** Exercise details **
Word for word, transcribe all the entries shown below.

** Entries provided **
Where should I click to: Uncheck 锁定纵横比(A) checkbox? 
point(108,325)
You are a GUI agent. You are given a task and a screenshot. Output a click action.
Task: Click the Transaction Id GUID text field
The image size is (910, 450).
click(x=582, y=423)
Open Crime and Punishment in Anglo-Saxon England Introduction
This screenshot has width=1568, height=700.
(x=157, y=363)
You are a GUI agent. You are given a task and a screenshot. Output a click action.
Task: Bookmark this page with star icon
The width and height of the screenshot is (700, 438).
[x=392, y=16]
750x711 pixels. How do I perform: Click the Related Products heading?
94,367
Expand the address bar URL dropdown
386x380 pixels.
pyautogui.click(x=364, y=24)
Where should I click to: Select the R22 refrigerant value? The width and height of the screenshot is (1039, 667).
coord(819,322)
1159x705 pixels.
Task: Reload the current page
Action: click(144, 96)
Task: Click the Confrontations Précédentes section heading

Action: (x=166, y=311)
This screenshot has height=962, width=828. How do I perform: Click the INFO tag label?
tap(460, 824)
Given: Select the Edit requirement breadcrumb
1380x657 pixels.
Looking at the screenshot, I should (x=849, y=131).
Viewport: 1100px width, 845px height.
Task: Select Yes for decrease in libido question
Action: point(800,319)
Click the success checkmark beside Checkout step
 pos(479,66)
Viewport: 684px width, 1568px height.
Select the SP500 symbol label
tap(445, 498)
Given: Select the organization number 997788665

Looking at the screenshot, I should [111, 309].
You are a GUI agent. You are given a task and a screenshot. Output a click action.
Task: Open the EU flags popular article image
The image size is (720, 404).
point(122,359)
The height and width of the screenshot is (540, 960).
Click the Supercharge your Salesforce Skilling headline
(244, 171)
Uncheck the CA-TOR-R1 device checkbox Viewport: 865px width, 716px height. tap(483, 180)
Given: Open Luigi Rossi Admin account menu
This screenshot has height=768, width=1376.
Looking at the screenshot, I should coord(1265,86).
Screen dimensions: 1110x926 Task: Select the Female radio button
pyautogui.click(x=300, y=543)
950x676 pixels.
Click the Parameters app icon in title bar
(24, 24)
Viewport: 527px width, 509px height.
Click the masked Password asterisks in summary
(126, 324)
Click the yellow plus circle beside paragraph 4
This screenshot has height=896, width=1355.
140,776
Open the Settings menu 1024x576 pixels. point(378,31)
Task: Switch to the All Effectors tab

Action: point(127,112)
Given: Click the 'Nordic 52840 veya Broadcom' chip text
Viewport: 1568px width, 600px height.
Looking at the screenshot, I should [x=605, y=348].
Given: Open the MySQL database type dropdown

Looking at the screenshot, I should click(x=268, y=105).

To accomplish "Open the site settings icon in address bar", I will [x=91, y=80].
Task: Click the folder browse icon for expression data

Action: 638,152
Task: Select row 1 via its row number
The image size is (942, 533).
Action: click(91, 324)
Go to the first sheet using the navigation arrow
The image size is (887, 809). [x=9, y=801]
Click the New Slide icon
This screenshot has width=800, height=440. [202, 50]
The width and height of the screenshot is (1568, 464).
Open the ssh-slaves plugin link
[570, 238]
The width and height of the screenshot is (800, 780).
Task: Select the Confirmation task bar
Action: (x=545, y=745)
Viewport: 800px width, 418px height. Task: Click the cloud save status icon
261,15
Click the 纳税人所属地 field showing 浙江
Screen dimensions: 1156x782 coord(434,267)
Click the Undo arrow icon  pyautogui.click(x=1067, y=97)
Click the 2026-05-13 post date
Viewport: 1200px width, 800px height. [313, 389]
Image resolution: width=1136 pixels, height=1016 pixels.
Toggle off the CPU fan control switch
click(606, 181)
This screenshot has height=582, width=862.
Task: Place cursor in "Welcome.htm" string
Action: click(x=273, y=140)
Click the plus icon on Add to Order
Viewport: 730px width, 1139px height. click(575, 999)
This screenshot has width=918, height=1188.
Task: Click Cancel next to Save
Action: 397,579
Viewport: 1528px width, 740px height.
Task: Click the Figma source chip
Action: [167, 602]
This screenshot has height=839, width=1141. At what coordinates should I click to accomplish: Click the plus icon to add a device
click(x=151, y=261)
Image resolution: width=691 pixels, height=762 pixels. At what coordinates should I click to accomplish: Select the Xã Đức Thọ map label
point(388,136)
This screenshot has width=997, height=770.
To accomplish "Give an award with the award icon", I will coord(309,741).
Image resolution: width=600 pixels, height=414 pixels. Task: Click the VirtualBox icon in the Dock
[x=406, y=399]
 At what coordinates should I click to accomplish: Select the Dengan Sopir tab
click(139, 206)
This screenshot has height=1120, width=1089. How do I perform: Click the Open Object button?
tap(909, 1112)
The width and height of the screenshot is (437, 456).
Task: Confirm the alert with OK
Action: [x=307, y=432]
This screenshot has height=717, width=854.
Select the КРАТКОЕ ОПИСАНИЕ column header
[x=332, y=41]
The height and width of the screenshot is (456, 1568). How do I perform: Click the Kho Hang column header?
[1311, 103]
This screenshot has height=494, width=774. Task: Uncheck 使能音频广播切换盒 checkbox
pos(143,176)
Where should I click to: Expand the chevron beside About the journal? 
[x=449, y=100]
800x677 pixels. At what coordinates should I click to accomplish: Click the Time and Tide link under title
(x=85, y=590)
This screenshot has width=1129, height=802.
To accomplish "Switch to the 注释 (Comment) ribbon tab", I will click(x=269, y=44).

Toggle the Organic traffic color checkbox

** Exercise answer **
Where should I click to: Uncheck 锁定纵横比(A) checkbox? 
point(108,325)
You are a GUI agent. You are given a task and a screenshot. Output a click action.
Task: Click the Transaction Id GUID text field
The image size is (910, 450).
click(x=582, y=423)
Open Crime and Punishment in Anglo-Saxon England Introduction
This screenshot has width=1568, height=700.
(x=157, y=363)
You are a GUI agent. You are given a task and a screenshot. Output a click action.
Task: Bookmark this page with star icon
The width and height of the screenshot is (700, 438).
[x=392, y=16]
750x711 pixels. How do I perform: Click the Related Products heading?
94,367
Expand the address bar URL dropdown
386x380 pixels.
pyautogui.click(x=364, y=24)
Where should I click to: Select the R22 refrigerant value? The width and height of the screenshot is (1039, 667).
coord(819,322)
1159x705 pixels.
Task: Reload the current page
Action: click(144, 96)
Task: Click the Confrontations Précédentes section heading

Action: (x=166, y=311)
This screenshot has height=962, width=828. How do I perform: Click the INFO tag label?
tap(460, 824)
Given: Select the Edit requirement breadcrumb
1380x657 pixels.
Looking at the screenshot, I should (x=849, y=131).
Viewport: 1100px width, 845px height.
Task: Select Yes for decrease in libido question
Action: point(800,319)
Click the success checkmark beside Checkout step
 pos(479,66)
Viewport: 684px width, 1568px height.
Select the SP500 symbol label
tap(445, 498)
Given: Select the organization number 997788665

Looking at the screenshot, I should [111, 309].
You are a GUI agent. You are given a task and a screenshot. Output a click action.
Task: Open the EU flags popular article image
The image size is (720, 404).
point(122,359)
The height and width of the screenshot is (540, 960).
Click the Supercharge your Salesforce Skilling headline
(244, 171)
Uncheck the CA-TOR-R1 device checkbox Viewport: 865px width, 716px height. tap(483, 180)
Given: Open Luigi Rossi Admin account menu
This screenshot has height=768, width=1376.
Looking at the screenshot, I should coord(1265,86).
Screen dimensions: 1110x926 Task: Select the Female radio button
pyautogui.click(x=300, y=543)
950x676 pixels.
Click the Parameters app icon in title bar
(24, 24)
Viewport: 527px width, 509px height.
Click the masked Password asterisks in summary
(126, 324)
Click the yellow plus circle beside paragraph 4
This screenshot has height=896, width=1355.
140,776
Open the Settings menu 1024x576 pixels. point(378,31)
Task: Switch to the All Effectors tab

Action: point(127,112)
Given: Click the 'Nordic 52840 veya Broadcom' chip text
Viewport: 1568px width, 600px height.
Looking at the screenshot, I should [x=605, y=348].
Given: Open the MySQL database type dropdown

Looking at the screenshot, I should click(x=268, y=105).

To accomplish "Open the site settings icon in address bar", I will [x=91, y=80].
Task: Click the folder browse icon for expression data

Action: 638,152
Task: Select row 1 via its row number
The image size is (942, 533).
Action: click(91, 324)
Go to the first sheet using the navigation arrow
The image size is (887, 809). [x=9, y=801]
Click the New Slide icon
This screenshot has width=800, height=440. [202, 50]
The width and height of the screenshot is (1568, 464).
Open the ssh-slaves plugin link
[570, 238]
The width and height of the screenshot is (800, 780).
Task: Select the Confirmation task bar
Action: (x=545, y=745)
Viewport: 800px width, 418px height. Task: Click the cloud save status icon
261,15
Click the 纳税人所属地 field showing 浙江
Screen dimensions: 1156x782 coord(434,267)
Click the Undo arrow icon  pyautogui.click(x=1067, y=97)
Click the 2026-05-13 post date
Viewport: 1200px width, 800px height. [313, 389]
Image resolution: width=1136 pixels, height=1016 pixels.
Toggle off the CPU fan control switch
click(606, 181)
This screenshot has height=582, width=862.
Task: Place cursor in "Welcome.htm" string
Action: click(x=273, y=140)
Click the plus icon on Add to Order
Viewport: 730px width, 1139px height. click(575, 999)
This screenshot has width=918, height=1188.
Task: Click Cancel next to Save
Action: 397,579
Viewport: 1528px width, 740px height.
Task: Click the Figma source chip
Action: [167, 602]
This screenshot has height=839, width=1141. At what coordinates should I click to accomplish: Click the plus icon to add a device
click(x=151, y=261)
Image resolution: width=691 pixels, height=762 pixels. At what coordinates should I click to accomplish: Select the Xã Đức Thọ map label
point(388,136)
This screenshot has width=997, height=770.
To accomplish "Give an award with the award icon", I will coord(309,741).
Image resolution: width=600 pixels, height=414 pixels. Task: Click the VirtualBox icon in the Dock
[x=406, y=399]
 At what coordinates should I click to accomplish: Select the Dengan Sopir tab
click(139, 206)
This screenshot has height=1120, width=1089. How do I perform: Click the Open Object button?
tap(909, 1112)
The width and height of the screenshot is (437, 456).
Task: Confirm the alert with OK
Action: [x=307, y=432]
This screenshot has height=717, width=854.
Select the КРАТКОЕ ОПИСАНИЕ column header
[x=332, y=41]
The height and width of the screenshot is (456, 1568). How do I perform: Click the Kho Hang column header?
[1311, 103]
This screenshot has height=494, width=774. Task: Uncheck 使能音频广播切换盒 checkbox
pos(143,176)
Where should I click to: Expand the chevron beside About the journal? 
[x=449, y=100]
800x677 pixels. At what coordinates should I click to accomplish: Click the Time and Tide link under title
(x=85, y=590)
This screenshot has width=1129, height=802.
To accomplish "Switch to the 注释 (Comment) ribbon tab", I will click(x=269, y=44).

Toggle the Organic traffic color checkbox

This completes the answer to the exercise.